Running to Mars by Sumayya Taher
CBC Books | | Posted: March 4, 2020 4:50 PM | Last Updated: March 4, 2020
2019 finalist: Grades 10 to 12 category
Running to Mars by Sumayya Taher is one of 10 stories shortlisted for the The First Page student writing competition in the Grades 10 to 12 category. Students across Canada wrote the first page of a novel set 150 years in the future, imagining how a current-day trend or issue has played out. Nearly 2,000 students submitted their stories.
Taher, a student at Tempo School in Edmonton, writes about class wars as humans flee to Mars in hopes of escaping their dying planet.
To Mars.
I feel my feet pound the ground, my heart pump rapidly, the tears spring to my eyes. The voice of my mother echoes through my mind: "The Nonpareil will catch you. Don't go." Yet I went, leaving her behind to eventually drown in Earth's rising sea. Or to be enslaved by a Nonpareil first. Maybe I should have stayed with her, to protect her. But then I saw the silver spaceship standing erect in the face of the dying sun, the word "Deliverance" plastered across it, and I couldn't help but run.
Visions of freedom dance through my mind like broken fragments of a dream. My wet feet sloshing through the flooded streets and my tattered garments blowing in the wind convert in my mind to regal dress and a warm home. Yet it is a home without my mother...
The Destitute whisper about what luxuries must be on Mars, unable to imagine what could possibly be better than the city in the sky.
As I run, I gaze up above me, at the network of bridges and structures built in the sky for the Nonpareil. Though their feet are dry, their clothes whole, they all wait for their turn when they may board a spacecraft and sail off to the greater luxuries that await them on Mars. The Destitute whisper about what luxuries must be on Mars, unable to imagine what could possibly be better than the city in the sky. Thousands of Destitute have attempted to find a way up into the sky, desperate to escape the mess hidden beneath the bridges. Yet no word comes of a successful attempt, except the slaves that end up there.
We don't know what happens to them.
Shifting my gaze ahead, I try to only think of a future as a Nonpareil on Mars, ignoring the Destitute around me that narrow their eyes at me. My expression is plain: wild, desperate, they know what I plan to attempt.
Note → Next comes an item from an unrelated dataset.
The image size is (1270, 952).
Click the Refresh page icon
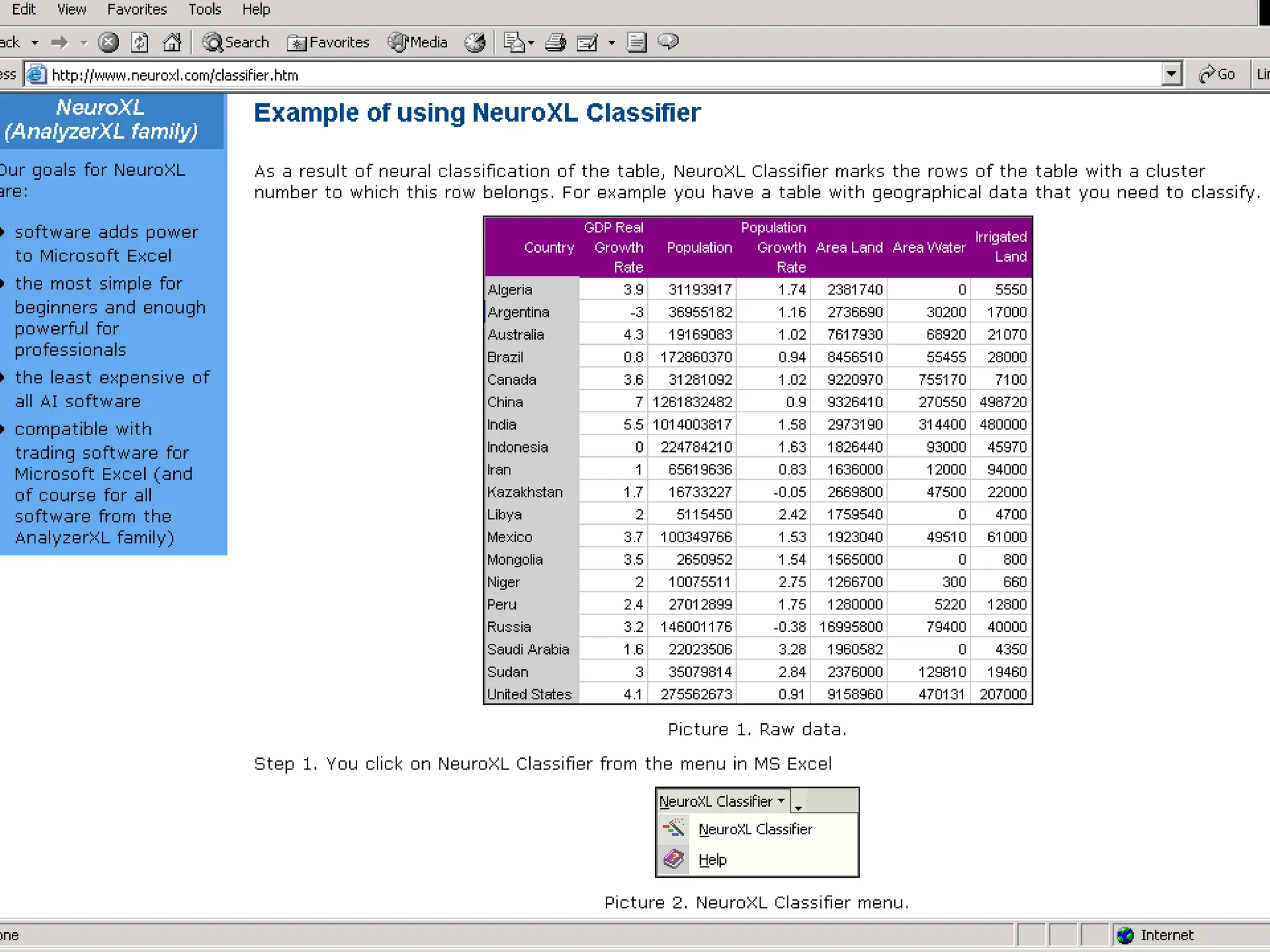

I cannot help but run over doubts of my success, doubts of the intricate plan I have secretly constructed for my escape over the course of four years.
You see, no Destitute has ever made it to Mars.
Yet I keep on.
Running. Running. Running.
To Mars.
About The First Page student writing challenge
CBC Books asked students to give us a glimpse of the great Canadian novel of the year 2168. They wrote the first page of a book set 150 years in the future, with the protagonist facing an issue that's topical today and set the scene for how it's all playing out in a century and a half.
Two winning entries — one from the Grades 7 to 9 category and one from the Grades 10 to 12 category — will be chosen by bestselling YA author Kelley Armstrong, most known for her Darkest Powers and Darkness Rising series. The winner will be announced on CBC Books on March 11, 2020.
Both winners will receive a one-year subscription to OwlCrate, which sends fresh boxes of books to young readers across Canada on a monthly basis. In addition, each of the winners' schools will receive 50 free YA books.